# Task prompt
Write out the lines below exactly as they are, starting at the line that contains "The height and width of the screenshot is (945, 519)." and ending after the line that contains "I will 17,108.".

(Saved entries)
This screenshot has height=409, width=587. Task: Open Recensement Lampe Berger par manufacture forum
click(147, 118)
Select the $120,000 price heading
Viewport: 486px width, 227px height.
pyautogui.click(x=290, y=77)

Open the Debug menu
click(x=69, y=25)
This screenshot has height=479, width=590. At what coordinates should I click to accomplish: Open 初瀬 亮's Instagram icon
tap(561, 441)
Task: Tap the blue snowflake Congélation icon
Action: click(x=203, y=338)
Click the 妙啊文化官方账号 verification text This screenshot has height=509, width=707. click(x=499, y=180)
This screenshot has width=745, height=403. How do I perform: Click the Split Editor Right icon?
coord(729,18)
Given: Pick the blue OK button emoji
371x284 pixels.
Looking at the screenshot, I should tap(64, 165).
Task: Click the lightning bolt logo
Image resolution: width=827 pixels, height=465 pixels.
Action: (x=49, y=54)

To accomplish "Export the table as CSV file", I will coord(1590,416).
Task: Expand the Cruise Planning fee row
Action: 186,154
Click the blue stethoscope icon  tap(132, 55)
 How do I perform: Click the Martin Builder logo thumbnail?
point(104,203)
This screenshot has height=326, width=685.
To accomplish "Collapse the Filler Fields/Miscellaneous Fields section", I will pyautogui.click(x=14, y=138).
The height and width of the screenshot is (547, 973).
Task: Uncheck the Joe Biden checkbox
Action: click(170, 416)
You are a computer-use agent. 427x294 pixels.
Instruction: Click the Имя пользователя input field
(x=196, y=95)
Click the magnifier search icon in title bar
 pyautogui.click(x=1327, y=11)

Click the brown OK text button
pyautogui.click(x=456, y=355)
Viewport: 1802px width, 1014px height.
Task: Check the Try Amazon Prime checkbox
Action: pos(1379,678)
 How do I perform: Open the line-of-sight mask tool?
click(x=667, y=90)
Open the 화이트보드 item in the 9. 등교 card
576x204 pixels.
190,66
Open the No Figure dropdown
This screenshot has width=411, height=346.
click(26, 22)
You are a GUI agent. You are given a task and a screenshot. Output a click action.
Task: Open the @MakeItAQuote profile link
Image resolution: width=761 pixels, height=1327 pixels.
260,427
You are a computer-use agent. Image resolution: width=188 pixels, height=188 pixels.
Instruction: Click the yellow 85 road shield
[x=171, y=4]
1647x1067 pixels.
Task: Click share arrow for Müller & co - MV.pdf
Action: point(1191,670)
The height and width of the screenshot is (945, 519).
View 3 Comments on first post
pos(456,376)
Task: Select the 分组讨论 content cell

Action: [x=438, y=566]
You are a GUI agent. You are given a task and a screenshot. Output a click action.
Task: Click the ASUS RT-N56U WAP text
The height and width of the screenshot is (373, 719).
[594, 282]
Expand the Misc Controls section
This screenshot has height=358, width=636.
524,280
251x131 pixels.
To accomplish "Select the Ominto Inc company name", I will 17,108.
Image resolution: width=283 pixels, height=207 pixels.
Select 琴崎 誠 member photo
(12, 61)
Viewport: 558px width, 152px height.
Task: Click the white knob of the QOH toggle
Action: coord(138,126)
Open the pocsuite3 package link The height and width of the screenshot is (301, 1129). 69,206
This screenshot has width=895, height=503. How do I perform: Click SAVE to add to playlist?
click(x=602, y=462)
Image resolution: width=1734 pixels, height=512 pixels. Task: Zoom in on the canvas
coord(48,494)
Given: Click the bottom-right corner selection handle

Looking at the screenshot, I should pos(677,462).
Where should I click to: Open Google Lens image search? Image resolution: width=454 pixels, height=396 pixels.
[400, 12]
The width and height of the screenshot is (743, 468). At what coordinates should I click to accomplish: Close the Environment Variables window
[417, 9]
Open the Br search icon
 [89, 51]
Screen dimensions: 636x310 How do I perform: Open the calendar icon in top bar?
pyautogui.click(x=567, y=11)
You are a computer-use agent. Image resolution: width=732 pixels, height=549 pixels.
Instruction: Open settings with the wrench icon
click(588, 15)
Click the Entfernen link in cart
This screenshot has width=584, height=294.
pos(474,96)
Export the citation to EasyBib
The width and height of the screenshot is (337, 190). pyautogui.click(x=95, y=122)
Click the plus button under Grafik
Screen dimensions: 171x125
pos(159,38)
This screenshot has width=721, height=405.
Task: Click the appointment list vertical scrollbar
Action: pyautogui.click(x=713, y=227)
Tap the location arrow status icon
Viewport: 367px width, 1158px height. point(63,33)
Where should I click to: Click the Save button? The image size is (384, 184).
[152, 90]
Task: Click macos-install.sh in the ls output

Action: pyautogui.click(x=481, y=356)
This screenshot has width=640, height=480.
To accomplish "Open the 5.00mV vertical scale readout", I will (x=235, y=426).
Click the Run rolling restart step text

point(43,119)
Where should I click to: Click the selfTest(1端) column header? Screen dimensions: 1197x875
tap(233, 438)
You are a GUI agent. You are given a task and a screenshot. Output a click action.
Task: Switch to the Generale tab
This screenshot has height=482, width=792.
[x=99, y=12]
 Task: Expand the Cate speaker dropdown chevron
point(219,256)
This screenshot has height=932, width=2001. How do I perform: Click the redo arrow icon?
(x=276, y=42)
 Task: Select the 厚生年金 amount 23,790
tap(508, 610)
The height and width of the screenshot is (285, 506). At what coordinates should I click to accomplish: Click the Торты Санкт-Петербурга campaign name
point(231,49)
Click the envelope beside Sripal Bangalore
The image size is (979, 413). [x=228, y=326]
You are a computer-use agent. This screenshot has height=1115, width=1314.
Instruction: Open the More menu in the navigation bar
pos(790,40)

# Solution to this exercise
The height and width of the screenshot is (945, 519).
View 3 Comments on first post
pos(456,376)
Task: Select the 分组讨论 content cell

Action: [x=438, y=566]
You are a GUI agent. You are given a task and a screenshot. Output a click action.
Task: Click the ASUS RT-N56U WAP text
The height and width of the screenshot is (373, 719).
[594, 282]
Expand the Misc Controls section
This screenshot has height=358, width=636.
524,280
251x131 pixels.
To accomplish "Select the Ominto Inc company name", I will 17,108.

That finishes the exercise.